El centro comercial «Aguastianguis», ubicado en la avenida Héroe de Nacozari Norte, es un ejemplo palpable del abandono y la mala planeación.
Inaugurado en la década de 1990 con la promesa de «regularizar» y «dar orden» al comercio de La Purísima, hoy en día solo dos de sus 260 locales permanecen abiertos.
Decenas de letreros de «renta» y «venta» adornan la fachada del edificio fantasmal, donde la maleza y la fauna nociva han encontrado un nuevo hogar.

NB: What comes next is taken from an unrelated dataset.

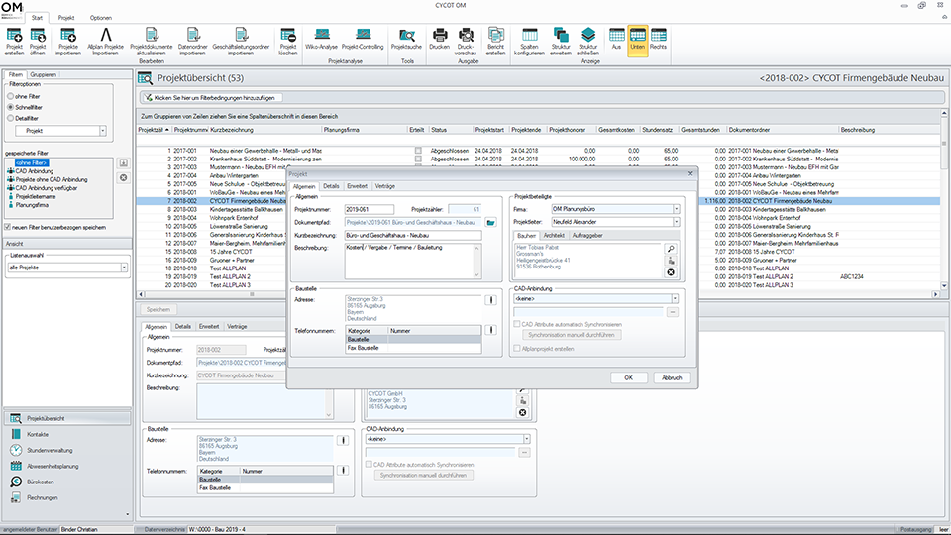The width and height of the screenshot is (951, 535).
Task: Click into the Kurzbezeichnung text field
Action: (411, 235)
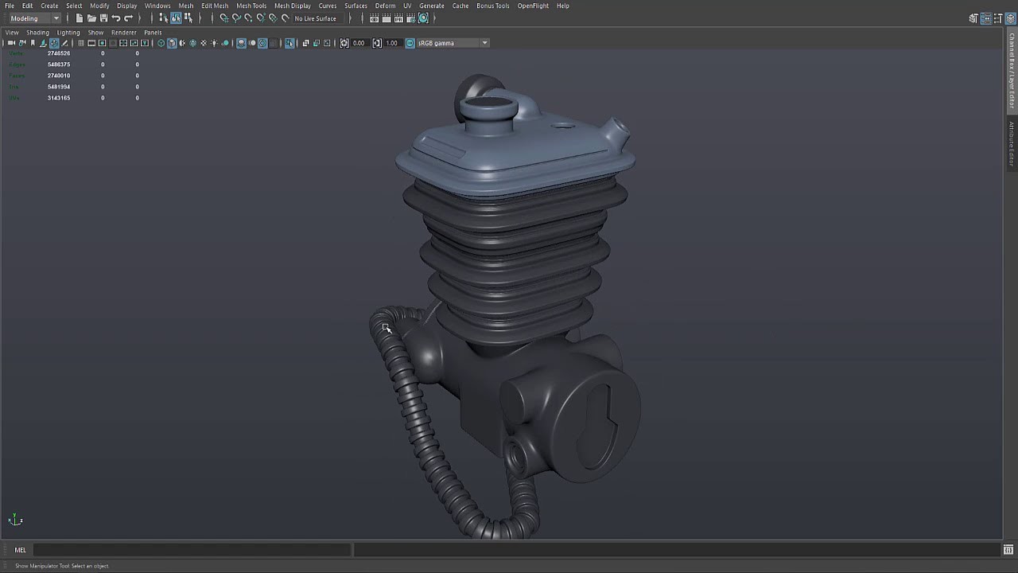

Proyecto fallido de inicio

La mala planeación en su diseño, la falta de espacios de estacionamiento, la mala ubicación y un deficiente manejo con los liderazgos, comerciantes y vecinos del Barrio de La Purísima, convirtieron al «Aguastianguis» en un rotundo fracaso desde su nacimiento.
Se vendieron menos de la mitad de los locales y actualmente menos del 10% están en funcionamiento. El proyecto, que originalmente buscaba reubicar a los comerciantes del tianguis de La Purísima, se encontró con un fuerte rechazo que lo condenó al olvido.

Refugio de indigentes

Los locales vacíos del «Aguastianguis» ahora son utilizados como refugio por personas indigentes que han logrado romper las cortinas metálicas para pernoctar. Un comerciante que aún resiste en el lugar, dedicado al arreglo de aparatos electrónicos, lamenta la falta de clientes y la nula oportunidad de captar nuevos consumidores.

Las autoridades, atadas de manos

Al tratarse de un condominio, las autoridades municipales tienen poco margen de acción para intervenir en la zona. La situación del «Aguastianguis» se convierte en un símbolo de la desidia y la falta de visión a largo plazo en la planeación urbana de la capital.
Las ofertas de los locales en venta por redes sociales con precios desde los 400 mil pesos parecen no encontrar eco. Esta infraestructura es un ejemplo de las consecuencias de la mala planeación urbana. Su rescate no solo significaría un beneficio económico, sino también una recuperación del espacio público y una mejora en la calidad de vida de la comunidad.